– Что произошло на лесосеке двадцать второго мая? – спросил он. – О ссоре Заварзина и Столетова я знаю, о схватке Столетова и Гасилова мне тоже известно, что еще произошло или происходило?
Прохоров улыбнулся реке за окошком, когда подумал о том, что технорук Петухов из десяти пришедших на ум слов пользуется только одним – вот какой железной выдержкой обладал парнишка из брянской деревни! Однако из девяти непроизнесенных слов пять читалось на его якобы непроницаемом лице, о двух можно было судить по смутной ассоциативной цепочке, одно слово уходило в трудную биографию технорука, а ложь ярко посверкивала в мнимой значительности пауз.
– Так что произошло на лесосеке, Юрий Сергеевич?
– Кроме перечисленного, ничего.
Надо было кончать разговор. Мысль Прохорова уже ходила по замкнутому кругу, а технорук Петухов произносил только одно слово из десяти, не унижаясь прямой ложью, врал тем, что скрывал главное – какие-то очень важные события в лесосеке.
– Спасибо, Юрий Сергеевич, – благодарно сказал Прохоров. – Я отнял у вас много времени…
Когда Петухов ушел, Прохоров задумчиво побродил по кабинету, приблизившись к окну, выглянул наружу, чтобы посмотреть, как удаляется полузагадочный технический руководитель Сосновского лесопункта. Нового он ничего не увидел и не понял.
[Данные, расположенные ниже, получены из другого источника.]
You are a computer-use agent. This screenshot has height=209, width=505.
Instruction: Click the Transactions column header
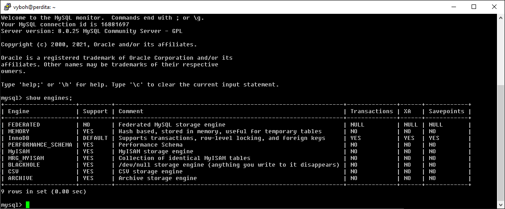click(372, 111)
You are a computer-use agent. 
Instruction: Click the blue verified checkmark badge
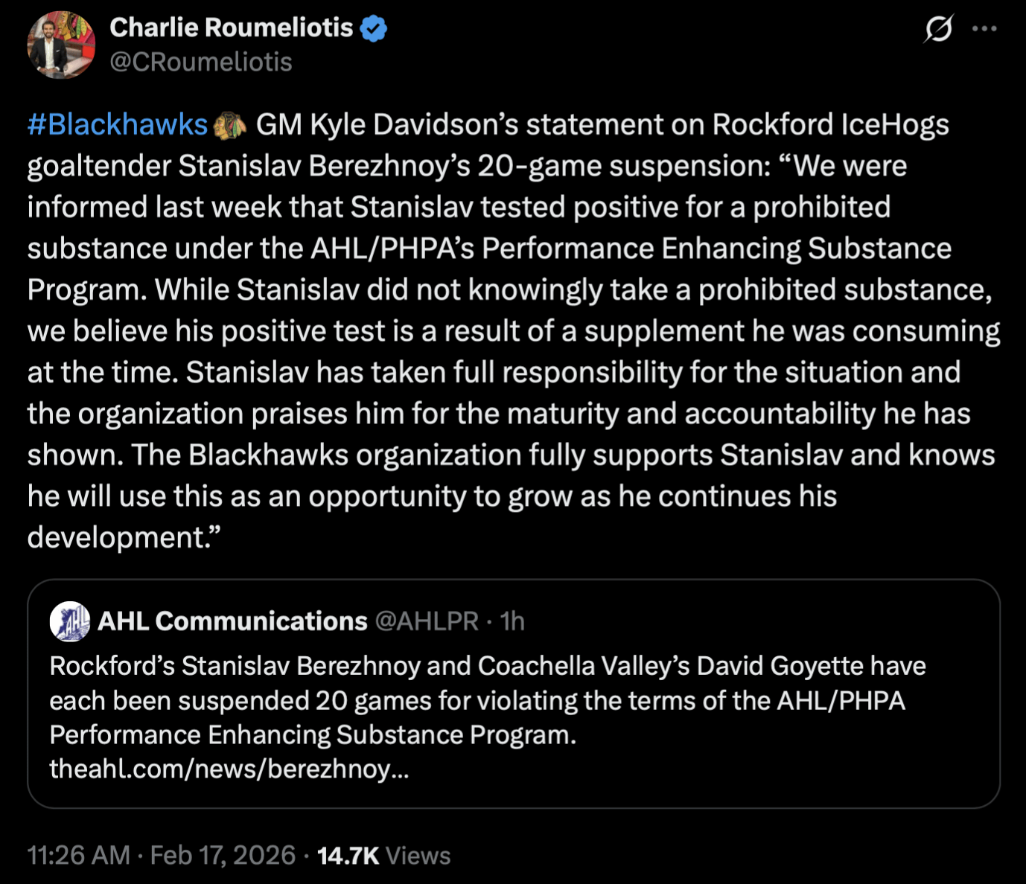coord(373,28)
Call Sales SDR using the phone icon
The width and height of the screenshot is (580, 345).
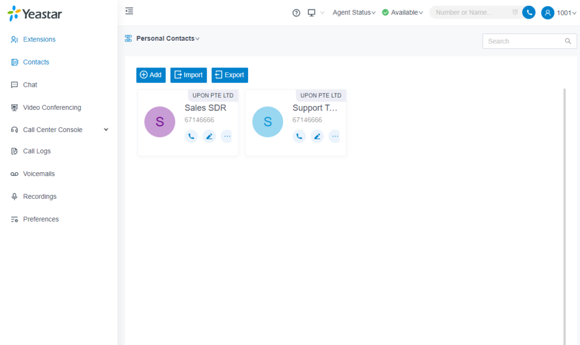click(x=191, y=136)
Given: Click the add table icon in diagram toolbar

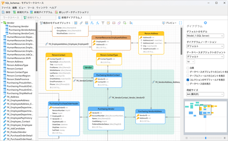Looking at the screenshot, I should (x=76, y=23).
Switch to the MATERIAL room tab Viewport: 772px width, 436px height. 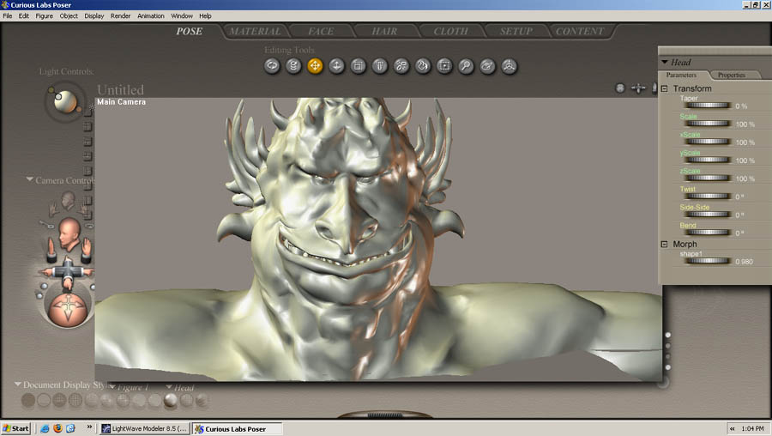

Слегка откинув назад голову, экономно размахивая руками, Петухов споро продвигался вперед по самым ровным и самым гладким доскам деревянного тротуара.
Блестел изысканно иностранный костюм, солнце множилось в лакированных туфлях, подчеркнутая начальственностью спина двигалась в прекрасное Сегодня, в уверенное Завтра: школа, вуз, таежный лесопункт, леспромхоз в райцентре, гулкий коридор лесосплавного комбината; для начала тонкая деревянная дверь, покрытая скучной желтой краской, потом черный дерматин, стеклянная табличка с мелко написанной фамилией, а уж затем – двойные двери тамбура, четыре телефона, кнопка звонка, кресло. Брянская область!… Брянская область!… На фоне колодца-журавля женские фигуры, усталый стук солдатских сапог, пожарища, трупы, голодные глаза… Многострадальная, милая ты моя Брянская область! С какой будничной жестокостью прошелся по тебе гусеничный ход мировой военной истории! Издавна мешочная и полуголодная, ты только в тридцатые годы начала подниматься на ноги, накормила было досыта баб и ребятишек, заплясала было веселая, советская, возле подновленных прясел, да так и не доплясала – покатилось по твоим знаменитым лесам эхо самой тяжкой войны в истории человечества. И это прошло!… На исхудалых коровьих хребтах поднимала ты первую послевоенную борозду, припрягала к исковерканным немецким танкам многолемешные плуги, счастливая послевоенной надеждой, была сыта и картошкой без масла; верующая, ты охотно бросала в землю квадратные семена кукурузы, лепила миллионы торфоперегнойных горшочков и за веру твою, за муки твои дождалась облегчения – пошли по деревенской грязи девчата в резиновых высоких сапогах, при шелковых кофточках, с румянцем на щеках, твердым и ярким. Купили твои молодожены скрипучие металлические кровати с пружинными сетками, бабы постарше оделись в полупальтишки из черного материала, похожего на бархат, мужики поменяли гимнастерки на пиджаки, а к телогрейкам уже кое-кто стал пришивать овчинные воротники, хотя далеко еще было до суконного демисезонного пальто.